As capacidades específicas de uma pessoa tendem a ser intergeracionais, uma vez que a família é, na verdade, a esfera em que há maior difusão de cultura, de modo que as correções artificiais por parte do Estado tendem a ser esforços infrutíferos.

No Brasil, a Universidade do Estado do Rio de Janeiro, ainda em 2000, foi a primeira a estabelecer um sistema de cotas, mas baseada em perfil socioeconômico, e não racial. A Universidade de Brasília, em 2004, foi a primeira a adotar reserva de vagas para negros, ou seja, a adotar o critério racial como diferenciador.

A lei federal nº 12.711, de 2012, acabou por uniformizar o critério racial entre as Universidades brasileiras, ao prever que metade das vagas sejam destinadas a concluintes do ensino médio em escolas públicas e, dessa metade, deva ser tirada uma quantidade de vagas, para negros, proporcional à população local de cor, conforme dados do IBGE.

══════════

§ **TAREFAS**
1 - No trecho sobre cotas universitárias, qual universidade foi a primeira a adotar reserva de vagas para negros?
2 - Reescreva as entradas desde a primeira até a linha que contém "(x=320, y=390)", trocando "Rate Group" por "Price Group" e mantendo todo o resto inalterado.

§ **LISTAGEM**
══════════

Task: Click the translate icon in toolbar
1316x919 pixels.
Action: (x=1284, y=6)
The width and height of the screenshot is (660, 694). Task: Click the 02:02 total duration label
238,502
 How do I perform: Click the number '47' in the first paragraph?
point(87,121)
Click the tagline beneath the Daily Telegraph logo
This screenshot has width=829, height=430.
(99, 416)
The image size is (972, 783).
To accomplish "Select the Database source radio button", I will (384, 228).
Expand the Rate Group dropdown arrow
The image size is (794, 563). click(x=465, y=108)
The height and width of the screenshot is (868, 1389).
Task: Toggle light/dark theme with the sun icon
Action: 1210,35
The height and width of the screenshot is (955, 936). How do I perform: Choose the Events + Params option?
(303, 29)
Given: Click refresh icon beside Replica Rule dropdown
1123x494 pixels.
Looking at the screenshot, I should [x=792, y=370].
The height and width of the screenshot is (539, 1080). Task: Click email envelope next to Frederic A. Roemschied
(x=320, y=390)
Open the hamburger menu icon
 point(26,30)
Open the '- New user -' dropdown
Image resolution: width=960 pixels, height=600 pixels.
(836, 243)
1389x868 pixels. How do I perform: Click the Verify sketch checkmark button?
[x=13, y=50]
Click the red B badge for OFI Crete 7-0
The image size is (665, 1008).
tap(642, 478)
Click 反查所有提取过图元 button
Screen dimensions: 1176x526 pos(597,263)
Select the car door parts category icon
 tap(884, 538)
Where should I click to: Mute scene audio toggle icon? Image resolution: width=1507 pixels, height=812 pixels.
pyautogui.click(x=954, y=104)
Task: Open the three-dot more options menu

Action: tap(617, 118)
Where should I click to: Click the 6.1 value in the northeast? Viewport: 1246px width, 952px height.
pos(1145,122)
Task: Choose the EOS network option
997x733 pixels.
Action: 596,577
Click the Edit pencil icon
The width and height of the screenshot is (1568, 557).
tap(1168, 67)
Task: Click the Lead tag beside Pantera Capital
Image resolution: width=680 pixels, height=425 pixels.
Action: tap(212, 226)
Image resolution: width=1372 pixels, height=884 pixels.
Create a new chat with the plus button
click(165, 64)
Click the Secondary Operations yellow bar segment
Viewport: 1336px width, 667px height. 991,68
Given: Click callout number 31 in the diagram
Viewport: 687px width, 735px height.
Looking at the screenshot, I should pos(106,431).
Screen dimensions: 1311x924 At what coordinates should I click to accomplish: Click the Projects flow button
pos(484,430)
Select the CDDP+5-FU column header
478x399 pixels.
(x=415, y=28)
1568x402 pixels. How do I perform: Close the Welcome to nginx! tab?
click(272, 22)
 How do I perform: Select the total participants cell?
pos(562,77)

══════════

§ **RESPOSTAS ESCRITAS**
1 - A Universidade de Brasília, em 2004.

2 -
Task: Click the translate icon in toolbar
1316x919 pixels.
Action: (x=1284, y=6)
The width and height of the screenshot is (660, 694). Task: Click the 02:02 total duration label
238,502
 How do I perform: Click the number '47' in the first paragraph?
point(87,121)
Click the tagline beneath the Daily Telegraph logo
This screenshot has width=829, height=430.
(99, 416)
The image size is (972, 783).
To accomplish "Select the Database source radio button", I will (384, 228).
Expand the Price Group dropdown arrow
The image size is (794, 563). click(x=465, y=108)
The height and width of the screenshot is (868, 1389).
Task: Toggle light/dark theme with the sun icon
Action: 1210,35
The height and width of the screenshot is (955, 936). How do I perform: Choose the Events + Params option?
(303, 29)
Given: Click refresh icon beside Replica Rule dropdown
1123x494 pixels.
Looking at the screenshot, I should [x=792, y=370].
The height and width of the screenshot is (539, 1080). Task: Click email envelope next to Frederic A. Roemschied
(x=320, y=390)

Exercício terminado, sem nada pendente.